## [Provided text]
DexHoldem Policy Implementation

14 Primitives

Card pickup, card placement, card reveal, chip push, and chip pull tasks are specified as language-instructed atomic skills.

1,470 Demos

Each primitive has 105 accepted teleoperated demonstrations, with a fixed 100 train / 5 validation split.

30-D Actions

Policies output joint-position targets for the 6-DOF UR10e arm and 24-DOF Shadow Dexterous Hand.

80 Rollouts

Physical evaluation uses 80 primitive-level trials per policy, grouped into pickup, chip push, chip pull, and put-down/show.

Benchmark Interface

The shared interface maps three RGB-D views and proprioception to joint-position action chunks.

The policy bench removes game-level decision making from the low-level model. At each rollout step, the policy receives top-down, third-person, and wrist-mounted RealSense RGB-D observations, the current arm-hand joint state, and a task condition. It returns a short-horizon sequence of 30-dimensional joint-position targets in the canonical robot order.

Observation

Top-down, third-person, and wrist RGB-D cameras plus normalized joint-position proprioception.

Condition

Pretrained policies use natural-language task text; task-specific baselines use discrete instruction IDs.

Prediction

The canonical loader exposes RGB/depth inputs, optional precomputed visual features, instruction IDs, and 30-D action targets.

## [Dataset section]

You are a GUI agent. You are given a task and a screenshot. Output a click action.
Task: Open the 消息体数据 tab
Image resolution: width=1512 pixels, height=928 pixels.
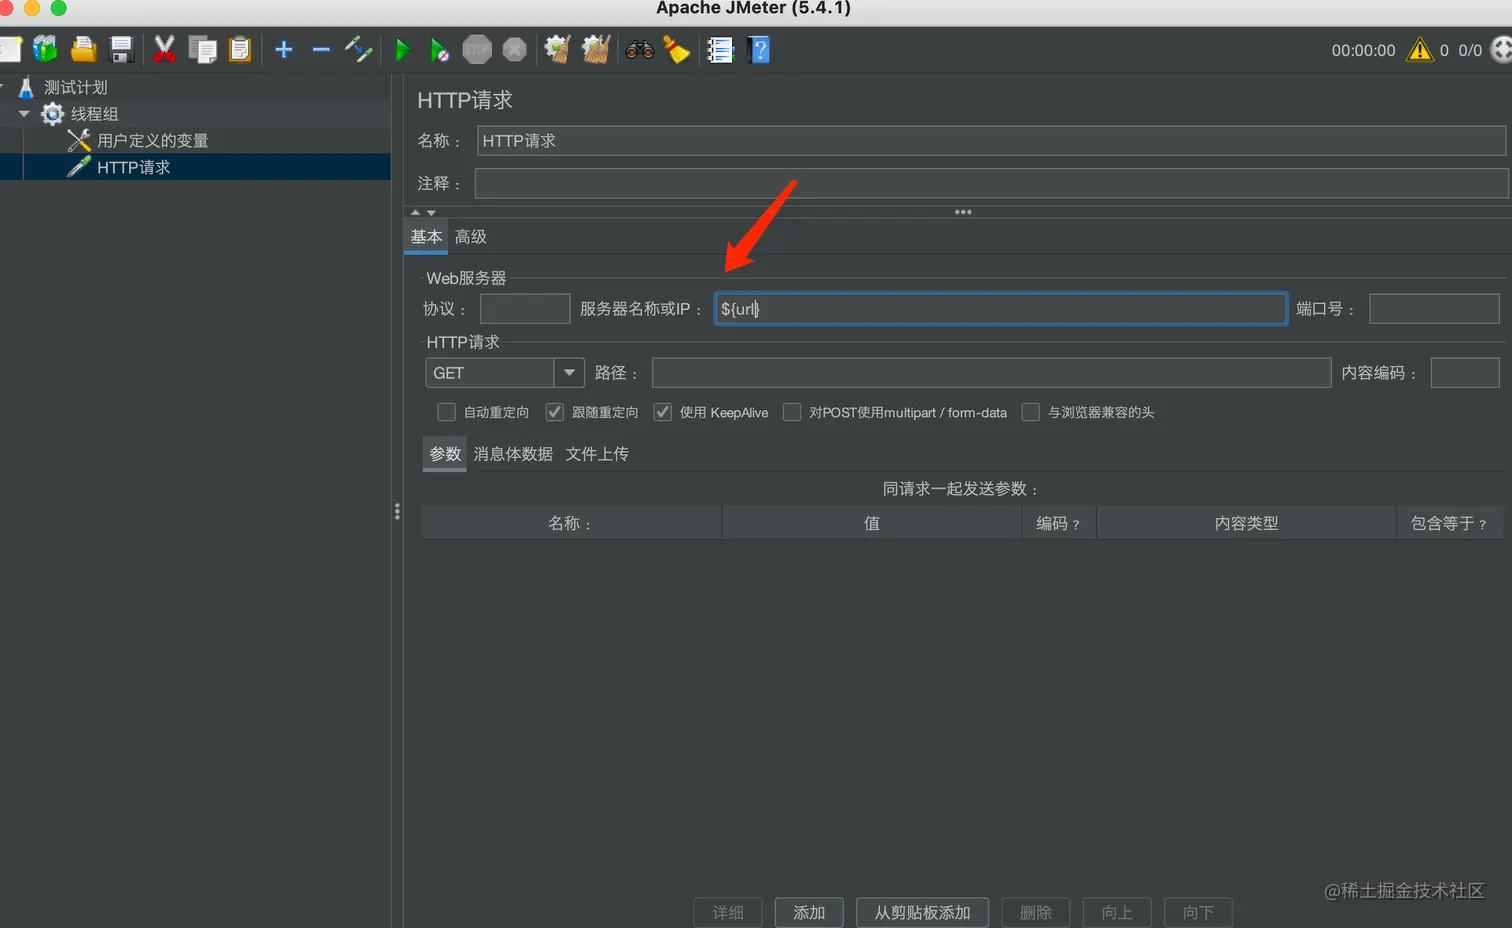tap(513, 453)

## [Set of tasks]
a. According to the DexHoldem policy text, how many accepted teleoperated demonstrations does each primitive have?
b. Reproduce the DexHoldem policy text between "30-D Actions" and "joint-position action chunks.", inclusive.

## [In response]
a. 105, with a fixed 100 train / 5 validation split.

b.
30-D Actions

Policies output joint-position targets for the 6-DOF UR10e arm and 24-DOF Shadow Dexterous Hand.

80 Rollouts

Physical evaluation uses 80 primitive-level trials per policy, grouped into pickup, chip push, chip pull, and put-down/show.

Benchmark Interface

The shared interface maps three RGB-D views and proprioception to joint-position action chunks.